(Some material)
==*==

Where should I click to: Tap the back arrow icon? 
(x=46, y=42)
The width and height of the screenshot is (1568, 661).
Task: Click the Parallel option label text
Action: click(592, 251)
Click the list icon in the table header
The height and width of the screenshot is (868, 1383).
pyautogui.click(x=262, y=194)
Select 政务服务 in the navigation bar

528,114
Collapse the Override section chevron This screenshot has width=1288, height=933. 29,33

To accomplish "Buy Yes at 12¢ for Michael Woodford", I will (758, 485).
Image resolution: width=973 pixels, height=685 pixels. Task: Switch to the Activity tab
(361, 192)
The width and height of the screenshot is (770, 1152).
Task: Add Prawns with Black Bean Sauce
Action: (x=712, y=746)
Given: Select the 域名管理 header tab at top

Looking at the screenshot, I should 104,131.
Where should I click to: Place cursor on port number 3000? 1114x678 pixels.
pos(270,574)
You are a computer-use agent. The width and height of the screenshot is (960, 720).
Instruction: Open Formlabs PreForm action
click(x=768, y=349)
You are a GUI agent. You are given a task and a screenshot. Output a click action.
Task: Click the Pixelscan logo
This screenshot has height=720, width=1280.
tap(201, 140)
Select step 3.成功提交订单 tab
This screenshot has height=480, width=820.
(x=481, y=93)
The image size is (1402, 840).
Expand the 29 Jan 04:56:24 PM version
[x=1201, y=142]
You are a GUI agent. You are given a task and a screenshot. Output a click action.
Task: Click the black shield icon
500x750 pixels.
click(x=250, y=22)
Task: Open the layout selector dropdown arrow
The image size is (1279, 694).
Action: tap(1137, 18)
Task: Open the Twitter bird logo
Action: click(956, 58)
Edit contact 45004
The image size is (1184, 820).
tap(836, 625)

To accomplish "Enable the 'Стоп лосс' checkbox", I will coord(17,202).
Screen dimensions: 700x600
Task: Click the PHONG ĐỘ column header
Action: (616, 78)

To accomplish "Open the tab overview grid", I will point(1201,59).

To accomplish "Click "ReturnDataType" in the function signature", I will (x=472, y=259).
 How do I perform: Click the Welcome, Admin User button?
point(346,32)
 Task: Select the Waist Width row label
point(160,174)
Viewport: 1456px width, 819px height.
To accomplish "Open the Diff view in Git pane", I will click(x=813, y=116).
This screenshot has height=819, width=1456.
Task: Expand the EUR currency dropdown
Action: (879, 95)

==*==

Put every line of the material into a numbered list, leaving out the blank lines.

1. Where should I click to: Tap the back arrow icon? 
2. (x=46, y=42)
3. The width and height of the screenshot is (1568, 661).
4. Task: Click the Parallel option label text
5. Action: click(592, 251)
6. Click the list icon in the table header
7. The height and width of the screenshot is (868, 1383).
8. pyautogui.click(x=262, y=194)
9. Select 政务服务 in the navigation bar
10. 528,114
11. Collapse the Override section chevron This screenshot has width=1288, height=933. 29,33
12. To accomplish "Buy Yes at 12¢ for Michael Woodford", I will (758, 485).
13. Image resolution: width=973 pixels, height=685 pixels. Task: Switch to the Activity tab
14. (361, 192)
15. The width and height of the screenshot is (770, 1152).
16. Task: Add Prawns with Black Bean Sauce
17. Action: (x=712, y=746)
18. Given: Select the 域名管理 header tab at top
19. Looking at the screenshot, I should 104,131.
20. Where should I click to: Place cursor on port number 3000? 1114x678 pixels.
21. pos(270,574)
22. You are a computer-use agent. The width and height of the screenshot is (960, 720).
23. Instruction: Open Formlabs PreForm action
24. click(x=768, y=349)
25. You are a GUI agent. You are given a task and a screenshot. Output a click action.
26. Task: Click the Pixelscan logo
27. This screenshot has height=720, width=1280.
28. tap(201, 140)
29. Select step 3.成功提交订单 tab
30. This screenshot has height=480, width=820.
31. (x=481, y=93)
32. The image size is (1402, 840).
33. Expand the 29 Jan 04:56:24 PM version
34. [x=1201, y=142]
35. You are a GUI agent. You are given a task and a screenshot. Output a click action.
36. Task: Click the black shield icon
37. 500x750 pixels.
38. click(x=250, y=22)
39. Task: Open the layout selector dropdown arrow
40. The image size is (1279, 694).
41. Action: tap(1137, 18)
42. Task: Open the Twitter bird logo
43. Action: click(956, 58)
44. Edit contact 45004
45. The image size is (1184, 820).
46. tap(836, 625)
47. To accomplish "Enable the 'Стоп лосс' checkbox", I will coord(17,202).
48. Screen dimensions: 700x600
49. Task: Click the PHONG ĐỘ column header
50. Action: (616, 78)
51. To accomplish "Open the tab overview grid", I will point(1201,59).
52. To accomplish "Click "ReturnDataType" in the function signature", I will (x=472, y=259).
53.  How do I perform: Click the Welcome, Admin User button?
54. point(346,32)
55.  Task: Select the Waist Width row label
56. point(160,174)
57. Viewport: 1456px width, 819px height.
58. To accomplish "Open the Diff view in Git pane", I will click(x=813, y=116).
59. This screenshot has height=819, width=1456.
60. Task: Expand the EUR currency dropdown
61. Action: (879, 95)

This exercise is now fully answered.